Sunday, January 17, 2010

What Haiti and Journalism Have To Teach Us

The morning after the earthquake in Haiti, I ask several of my classes to tell me what they knew about that nation. Some were unaware an earthquake had occurred there. Others knew of the country, but little else. And a number of them knew quite a lot about the political structure, geography, history, and current crisis situation on the island.

America is a country mired in narcissism. We see world events only as they impact us. This is a result of our myopic world view and our obsession with the cult of celebrity. We are much more interested in Brad Pitt and Angelina Jolie, Tiger Woods and his harem, and the gun-toting antics of Gilbert Arenas than what happens in Africa, the Caribbean, or at the Copenhagen Climate Summit.

We must see ourselves as a global community: not individual countries with individual agendas, but as a whole fabric of humanity. In that pastel-colored rubble under a blindingly blue sky, our futures are as much at stake as the Haitian people. A crisis in their country puts our entire world in jeopardy. Haitians are already fleeing into the Dominican Republic in hopes of somehow getting off the island. There is nothing left in the capitol. This will increase the burden on America and neighboring nations as we use our resources to aid earthquake victims. It is in our best interests to help the people of Haiti. We could easily be in the same dire straits with our own fault-crossed landscape.

This is why journalism is so important, especially in the classroom. I want my students to read and respond to the world and current events, even when no disaster has occurred. The poorest nation in our hemisphere, possibly in the world? Why does it take an earthquake for us to care? In addition to the nations in the news all the time like Afghanistan and Iraq, what do my students know about Bosnia, or current Russian politics, or China?

People need journalism. The art of factual reporting makes for an enlightened society, which is why newspapers and journalism have always been important to our world. To be effective, though, journalism must rise above the cult of celebrity, the easy, sometimes politically-engineered report. We must be willing to read with depth and analysis. As newspapers and networks dummy down their writing and broadcasting, we should be demanding reporting with insight and intelligence, and we need the patience to examine the details to form our opinions.
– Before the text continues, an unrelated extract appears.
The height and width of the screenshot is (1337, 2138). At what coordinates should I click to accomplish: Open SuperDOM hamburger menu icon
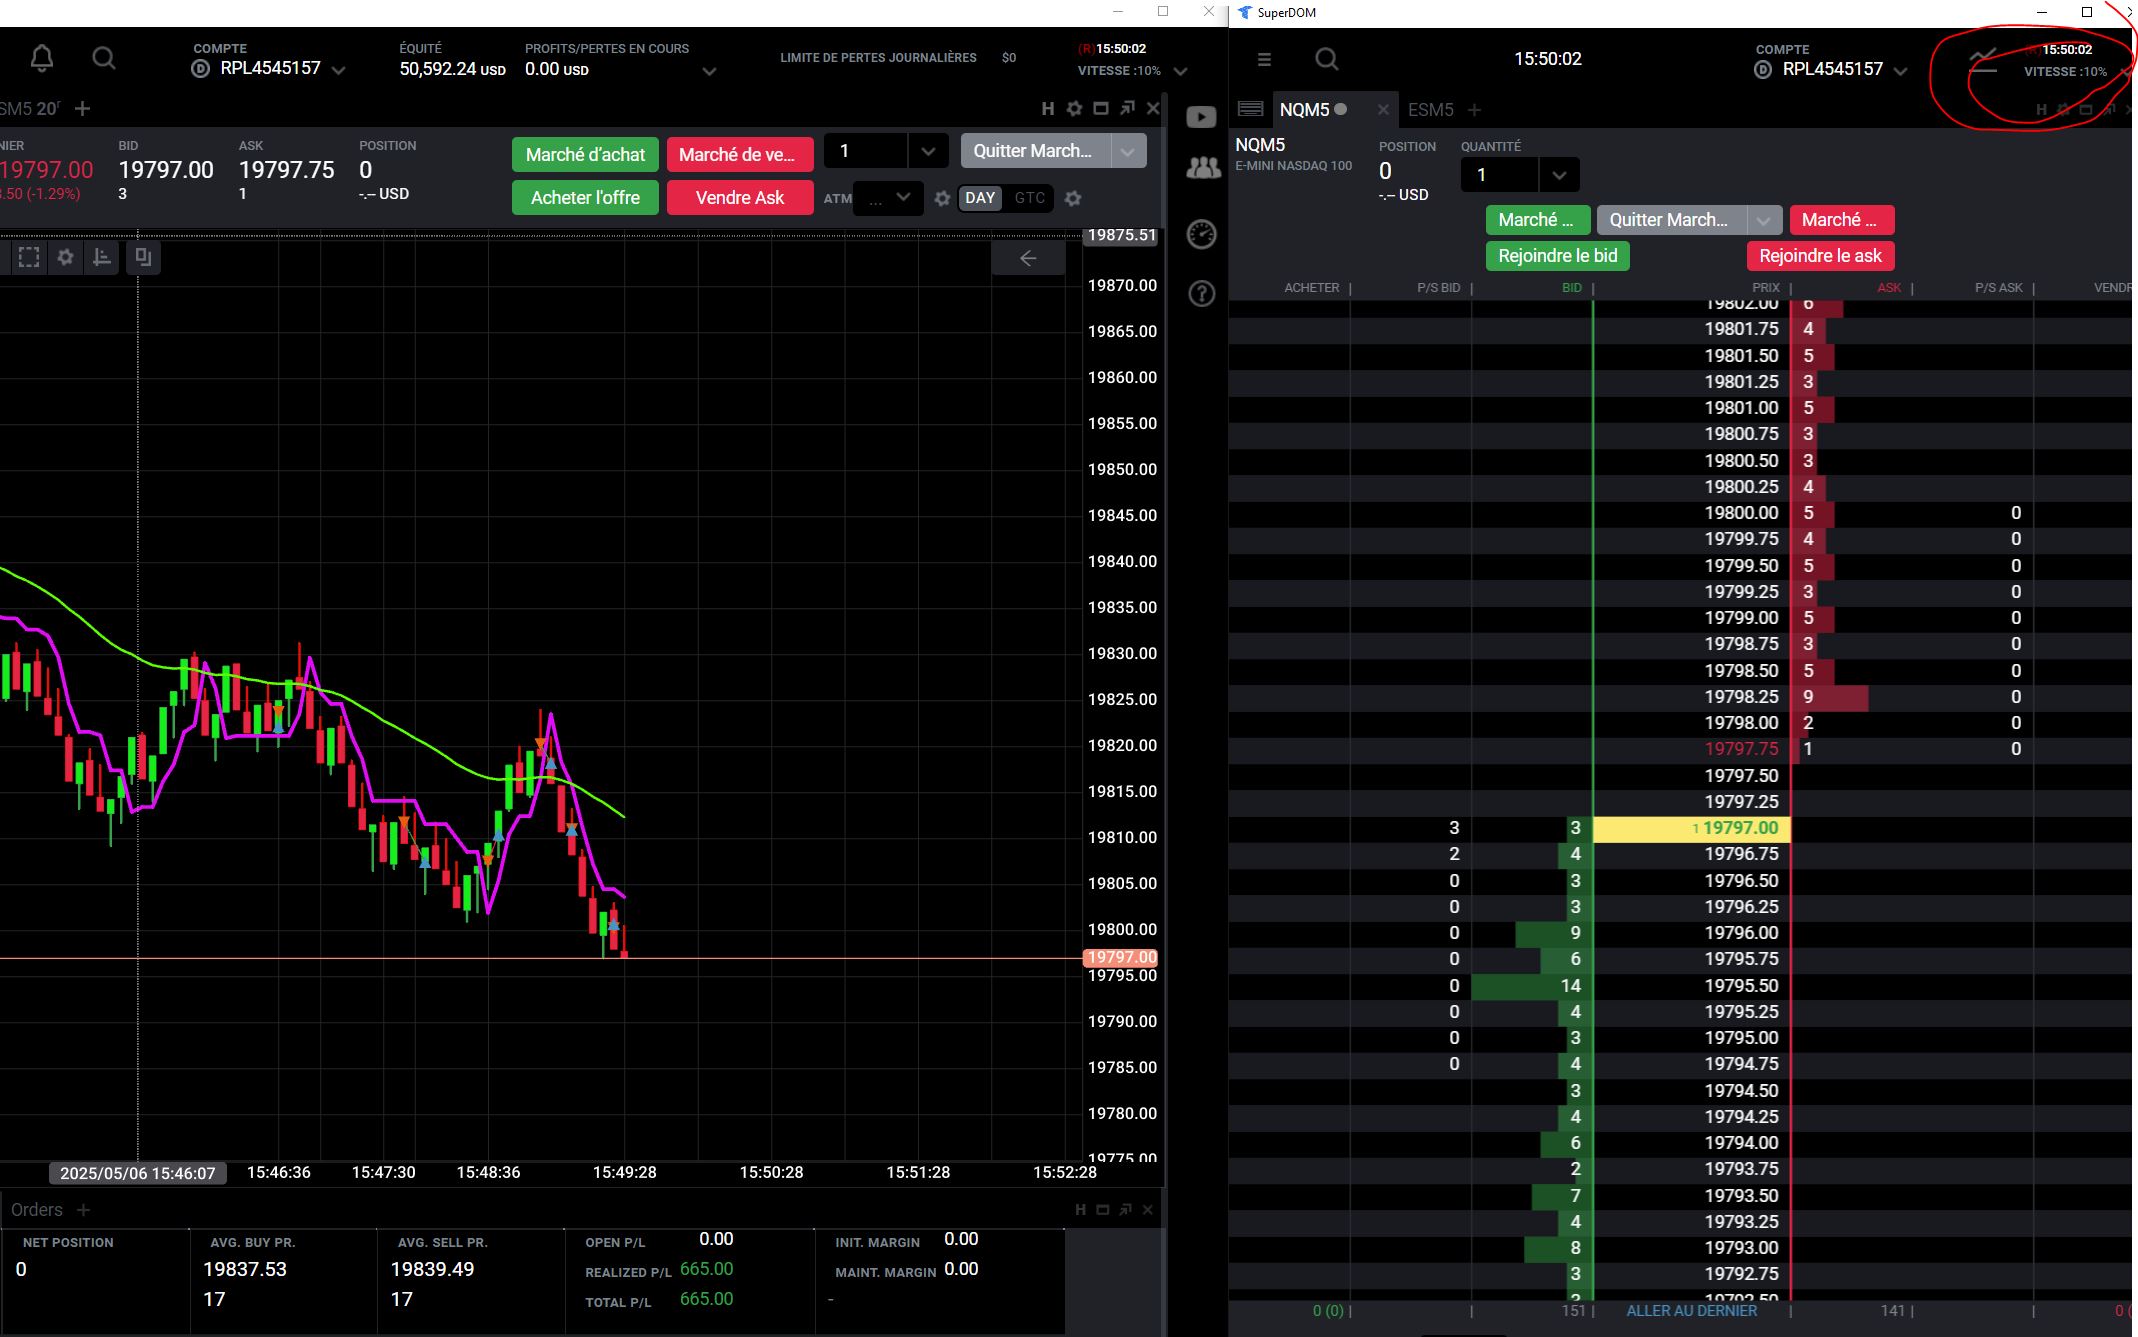pyautogui.click(x=1264, y=59)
When I first started teaching, I was given a sophomore English class with the imperative to teach grammar and writing skills. There was a grammar textbook loaded with all of the rules of the language and copious exercises. I could have walked into the room, assigned several exercises in subject-verb agreement and had the whole period to sit at my desk while the students slaved away. Teaching grammar in a vacuum, without any connection to writing, is a recipe for disaster. I asked the department chair if there were any books—novels, plays, poetry—that the students had to read for the class. No. Just do grammar, every day, every period.

I noticed on my way into campus a coin box of newspapers on the corner. I stopped, fed quarters into the slots, and purchased five copies of the daily newspaper. I distributed them a section at a time to the students until every kid had a part of the newspaper. Then I assigned them to find a story that interested them and write about it in their journals. The kids were not used to reading the newspaper every day. Once they were into it, the class was dead quiet as everyone read the newspaper. Then the writing began. When it came time to discuss some of the things people had written, I had to make time to do the day’s grammar lesson. The informal journal writing became organized essays. When I read the students’ work, I would make note of common grammar errors and other problems, type them up on a sheet of paper and distribute them to the students. First they would look up the error in their grammar textbook, then they would fix it and rewrite the problem.

At the end of the year, the department chair asked me how much of the grammar textbook I had covered. I really hit only the mistakes the students made on their papers. She was disappointed with this, but the kids not only practiced writing daily and covered the common mistakes people make in writing, they also knew about their world. The real triumph? Everyone read the newspaper, and became addicted to reading it every morning.

Journalism can teach us many things. That is why I feel so passionate about reading, listening and watching the news. But to be effective, journalism must be of the highest quality. With papers and television news cutting staff and resources, how can the end product continue to be a quality source of information? The decline of journalism means the end of awareness, of knowledge, of understanding. We must not allow this to happen.

The reporting from Haiti has been heartfelt, gut-wrenching, and a clear call for action, but such stories are not just relegated to times of crisis. Much is happening in this world, and we need to know about it. If journalism fails to report, or worse, we are not exposed to good writing and reporting, we will be a culture of darkness. In some ways, we are already there.